The recognition which the South had expected from abroad was contingent upon a Confederate victory, and the Southern retreat from Maryland was no such victory. The retreat led to second thoughts; second thoughts, to inaction; inaction, to continued nonrecognition - right through to the end of the war. Lincoln's Emancipation Proclamation, moreover, swayed foreign public opinion to the North, which now seemed to stand for the oppressed rather than as the oppressor of a popular revolt.

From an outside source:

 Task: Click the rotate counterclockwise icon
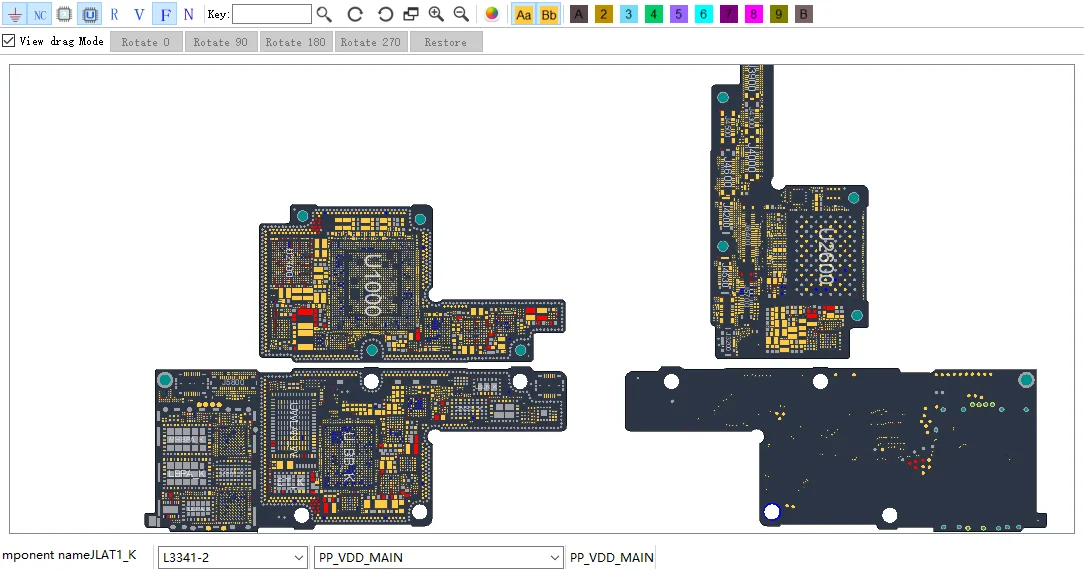[x=385, y=14]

Finally, Southern hopes which had been raised to the heights with the victory at Second Bull Run and with the transfer of fighting from Southern to Northern soil changed to utter frustration in less than three weeks. Although the spirit of the South was as resolute after Antietam as before, a gnawing doubt now marched side by side with this spirit.
Lee unequivocally blamed the failure of the invasion of Maryland on the lost order. At the very least, if McClellan had not obtained a copy of Lee's orders, Lee could have reunited his army long before the dilatory McClellan would have moved, and Lee could have re-equipped it with some of the hoard from Harpers Ferry and given his 10,000 or more stragglers time to rejoin his army. Thus refurbished, Lee could have gone on to Harrisburg, destroyed the bridge, and sought out McClellan.

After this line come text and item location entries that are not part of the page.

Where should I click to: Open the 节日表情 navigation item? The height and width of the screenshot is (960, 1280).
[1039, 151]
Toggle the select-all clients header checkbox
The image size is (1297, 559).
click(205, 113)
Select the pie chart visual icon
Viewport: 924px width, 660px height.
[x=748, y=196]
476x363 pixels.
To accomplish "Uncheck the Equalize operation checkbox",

The cumulative effects of a victory by Lee over McClellan in Maryland would have been devastating to the North. Lee could have moved on to Harrisburg and could have menaced Philadelphia, Baltimore, and Washington.
Washington, isolated by a secessionist Maryland could hardly have remained the capital. Previously prepared evacuation plans might have moved the Government to Philadelphia or New York while Jefferson Davis, President of the Confederacy, graciously doling out merciful terms to a stunned city, rode triumphantly down Pennsylvania Avenue.
Lincoln, with defeat on the battlefield and at the polls a haunting reality, would hardly have dared to propose the Emancipation Proclamation. An independent Confederacy, badly in need of a labor force, might have maintained the institution of slavery until the increased use of the machine made slavery an expensive economic anachronism.
If secession had succeeded, Great Britain could have obtained the cotton that its textile mills needed and eventually could have established a successful partnership with the Confederate States of America. The South, led by an aristocracy with a lineage as proud if not as old as Britain's nobility could have been accepted as a peer and an ally by its British cousins.
The Yankees by the very similarity of their economic interests could never be a partner or an ally of the British but must always be a rival against whom war might very well erupt. Finally, although the Union had an Anglo-Saxon heritage, it was a melting pot with many social customs alien to the British, who found Southern Anglo-Saxon homogeneity more palatable.
Napoleon III, having recognized the Confederacy, would have received a carte blanche from the South to pursue his conquest of Mexico. The North, defeated and confused, would have been able to do very little to prevent Napoleon from succeeding.

Tradition and a considerable body of opinion have held that Gettysburg, not Antietam, is the more nearly decisive battle and the turning point of the Civil War. However, the relative positions of the North and South at both these junctures in history clearly seem to point up September 1862 as a period far more critical for the North and far more favorable for the South than July 1863.

As a final historical note, although the circumstances of how the Orders came to be Lost are still debated today, and the responsibility for the loss has never been accurately fixed on any individual, no one knows what happened to the cigars.